Give again, unaltered, the line with "Given: Click the" and all lines that follow it in the listing below, minus any pictures.

▶ _Records shown_:
──────────────────────────────

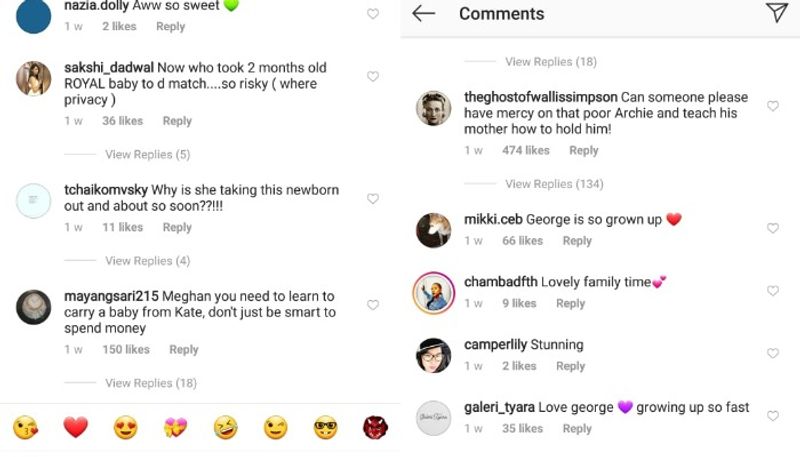Screen dimensions: 800x457
Task: Insert the winking face emoji
Action: coord(275,428)
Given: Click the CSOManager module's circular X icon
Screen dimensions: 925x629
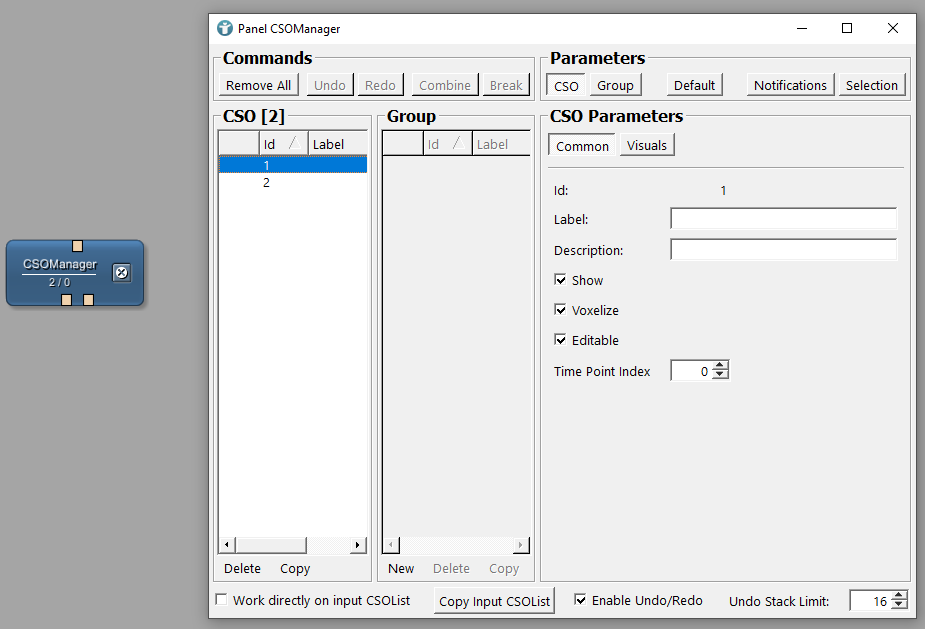Looking at the screenshot, I should (121, 272).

──────────────────────────────

▶ _Answer area_:
Given: Click the CSOManager module's circular X icon
Screen dimensions: 925x629
Looking at the screenshot, I should (121, 272).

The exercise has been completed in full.